When I try to describe it to friends who’ve never attended, I tell them CPAC is like Mardi Gras for right-wingers. Or as Wendy Sullivan says, “It’s like what you see on MTV’s Spring Break, but with pearls and navy blue suits.”
Perhaps we exaggerate somewhat. It’s not a decadent bacchanalia, but neither is it a meeting of the Southern Baptist Sunday School board. There are some people who think the phrase “conservative” is a synonym for such words as uptight, boring and repressed. But most of those people are liberals who get these stereotypes from “Saturday Night Live” sketches or Frankfurt School propaganda.
One such liberal, apparently, was Stephen Glass of the New Republic, who in a notorious 1997 article viciously portrayed College Republicans at CPAC as sadistic louts — “drunk, dejected and angry” — engaged in drug-fueled orgies. Once Glass was exposed as a fraud, Brent Bozell III wrote: “Everyone now knows what the CPAC organizers knew all along: it was unbelievable because it was invented.”
Although some College Republican kids who attend CPAC have been known to enjoy the nightclubs of D.C.’s Adams Morgan district to excess — they are, after all, college kids — I’ve never met one who was “dejected and angry.” Even after Mitt the Quitter broke their hearts last year, young conservatives quickly bounced back from their disappointment.

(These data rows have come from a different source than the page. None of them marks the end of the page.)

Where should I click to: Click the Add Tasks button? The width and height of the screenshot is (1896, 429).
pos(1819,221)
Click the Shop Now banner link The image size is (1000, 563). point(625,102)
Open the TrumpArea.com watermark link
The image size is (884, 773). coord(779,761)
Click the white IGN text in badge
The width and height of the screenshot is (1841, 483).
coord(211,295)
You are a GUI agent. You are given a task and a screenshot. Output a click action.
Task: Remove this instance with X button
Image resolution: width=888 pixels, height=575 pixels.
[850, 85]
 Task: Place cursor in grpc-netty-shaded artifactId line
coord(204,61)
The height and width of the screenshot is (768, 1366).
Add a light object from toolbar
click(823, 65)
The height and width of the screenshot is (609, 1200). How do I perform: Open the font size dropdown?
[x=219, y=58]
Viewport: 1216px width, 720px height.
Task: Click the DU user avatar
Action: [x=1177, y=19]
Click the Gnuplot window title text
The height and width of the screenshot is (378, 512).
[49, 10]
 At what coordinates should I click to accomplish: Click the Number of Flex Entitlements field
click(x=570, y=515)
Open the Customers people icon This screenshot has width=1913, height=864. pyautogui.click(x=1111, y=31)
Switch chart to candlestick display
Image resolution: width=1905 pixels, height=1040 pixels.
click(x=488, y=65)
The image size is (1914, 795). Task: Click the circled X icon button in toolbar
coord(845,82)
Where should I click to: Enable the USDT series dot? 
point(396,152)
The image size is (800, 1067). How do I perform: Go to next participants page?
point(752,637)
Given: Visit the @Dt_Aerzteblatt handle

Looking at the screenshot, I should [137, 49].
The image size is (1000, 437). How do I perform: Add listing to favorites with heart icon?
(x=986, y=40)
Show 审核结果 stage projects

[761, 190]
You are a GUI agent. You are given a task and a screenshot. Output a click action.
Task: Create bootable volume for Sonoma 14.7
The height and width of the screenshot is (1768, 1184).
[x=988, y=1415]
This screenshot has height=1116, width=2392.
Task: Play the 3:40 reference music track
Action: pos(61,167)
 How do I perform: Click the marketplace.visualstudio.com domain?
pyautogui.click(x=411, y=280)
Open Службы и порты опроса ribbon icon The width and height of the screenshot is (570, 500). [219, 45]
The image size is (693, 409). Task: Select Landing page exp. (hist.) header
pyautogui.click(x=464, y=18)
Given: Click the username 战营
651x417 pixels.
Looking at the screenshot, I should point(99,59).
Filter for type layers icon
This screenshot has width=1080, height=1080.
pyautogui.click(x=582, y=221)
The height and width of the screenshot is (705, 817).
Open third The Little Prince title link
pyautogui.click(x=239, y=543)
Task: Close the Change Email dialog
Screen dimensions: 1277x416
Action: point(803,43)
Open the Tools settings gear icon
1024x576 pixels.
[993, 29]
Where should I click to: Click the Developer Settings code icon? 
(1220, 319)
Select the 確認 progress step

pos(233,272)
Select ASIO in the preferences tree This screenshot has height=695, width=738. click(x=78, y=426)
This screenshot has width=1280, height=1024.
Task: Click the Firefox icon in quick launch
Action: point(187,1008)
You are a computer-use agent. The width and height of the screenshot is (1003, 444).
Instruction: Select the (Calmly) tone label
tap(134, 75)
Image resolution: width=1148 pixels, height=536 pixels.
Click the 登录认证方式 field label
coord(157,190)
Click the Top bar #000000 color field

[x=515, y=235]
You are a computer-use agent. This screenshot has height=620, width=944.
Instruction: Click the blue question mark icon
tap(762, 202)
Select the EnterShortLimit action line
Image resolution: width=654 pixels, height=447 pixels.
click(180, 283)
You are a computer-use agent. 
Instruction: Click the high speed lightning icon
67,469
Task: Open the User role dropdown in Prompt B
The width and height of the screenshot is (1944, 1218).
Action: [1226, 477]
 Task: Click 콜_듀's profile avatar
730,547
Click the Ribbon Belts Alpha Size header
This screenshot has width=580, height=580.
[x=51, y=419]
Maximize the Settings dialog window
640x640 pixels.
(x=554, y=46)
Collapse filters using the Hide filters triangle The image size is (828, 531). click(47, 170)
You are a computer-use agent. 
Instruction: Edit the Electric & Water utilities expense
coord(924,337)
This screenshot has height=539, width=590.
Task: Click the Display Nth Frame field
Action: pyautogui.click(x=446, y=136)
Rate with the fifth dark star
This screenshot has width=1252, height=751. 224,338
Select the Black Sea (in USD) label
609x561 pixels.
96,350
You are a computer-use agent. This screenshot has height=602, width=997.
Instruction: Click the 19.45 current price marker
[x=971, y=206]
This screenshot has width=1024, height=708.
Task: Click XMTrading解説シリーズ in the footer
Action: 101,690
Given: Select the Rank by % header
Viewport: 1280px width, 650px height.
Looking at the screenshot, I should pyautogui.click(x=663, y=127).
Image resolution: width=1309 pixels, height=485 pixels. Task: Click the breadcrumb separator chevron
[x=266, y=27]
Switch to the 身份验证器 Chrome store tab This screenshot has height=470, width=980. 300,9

The Stephen Glass smear, false though it was, points out the vicious double standard that conservatives confront. On the one hand, conservatives who oppose abortion and gay rights are derided as puritanical fuddy-duddies who are “anti-sex.” On the other hand, if College Republicans visit a nightclub in Washington, they’re depicted as moral degenerates.
By contrast, no incident in the careers of Democratic icons like Ted Kennedy, Barney Frank, Chris Dodd and Bill Clinton is ever deemed sufficiently scandalous to demote them from the heroic pantheon of liberal statesmen. Yet so far as we know, no College Republican attending CPAC has ever driven into the Potomac and left a girl to drown in the car. (And if he did, his chances of being elected to the Senate would be nil, unless he moved to Massachusetts and ran as a Democrat.)
Angry drug-addled decadence at CPAC? No. Optimistic good cheer? Plenty. And if some conservatives take the opportunity to put the “party” back in the Republican Party, that’s a Change We Can Believe In.